There also are costly conditions that come along with such agreements, such as payments for lost meter revenue if streets are closed for events, according to Phineas Baxandall, senior analyst for tax and budget policy at the U.S. Public Interest Research Group in Boston.

"Public officials need to ensure that public assets are operated in the public interest, not just for some company's profits," Baxandall said.

The rejection in Pittsburgh is a sign of growing wariness of such deals, though LAZ remains optimistic that other similar deals will be struck.

In the Chicago parking meter contract, a report from the Chicago inspector general conservatively estimates that the $1.2 billion, while appearing large, is about $970 million less than it would have received had it continued operating the meter system.

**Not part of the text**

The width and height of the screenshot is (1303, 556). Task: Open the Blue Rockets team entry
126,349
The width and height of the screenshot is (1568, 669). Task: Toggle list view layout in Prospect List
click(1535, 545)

Vehicle operators also saw the hourly charge jump from 25 cents to $1.25. In some areas of the city, including The Loop, charges rose from $3 an hour to $4.25 and will rise to $6.50 by 2013.

Lazowski said the increase was set by the city council in Chicago, not Morgan Stanley or LAZ. The rates also rose steeply because the rates hadn't changed in years, he said.

He also defends the payments to the city.

"Most of these critics underestimate the significant risks associated with these deals," Lazowski said. "Risks include the time value of money, level of demand for parking and costs of repairs, maintenance and reconstruction of parking systems."

Critical to concerns about the future is whether mass transit will significantly cut into car use, Lazowski said.

Asphalt Roots

In LAZ's corporate headquarters in downtown Hartford, the company is about to move into a third floor of the five-story building it owns on Lewis Street. The company has about 75 employees in the home office operations.

This year, the company started a charitable foundation and played a strong role in bringing Cirque du Soleil to Hartford.

Lazowski's office is full of mementos, including one of his most prized: a Kovad Award presented to his daughter Jesse, then 14, at a summer camp she attended for years.

He is often flying to other parts of the country to visit regional managers. And it isn't unusual for him to return to his roots out on the asphalt.

When Rentschler Field opened in 2004, LAZ was there to park the cars — and so was Lazowski. He reported at 4 a.m. in a purple Sebring convertible with doughnuts and coffee. He was assigned to the VIP section.

"One thing's for sure," Marzi said. "He's not up in the oval office."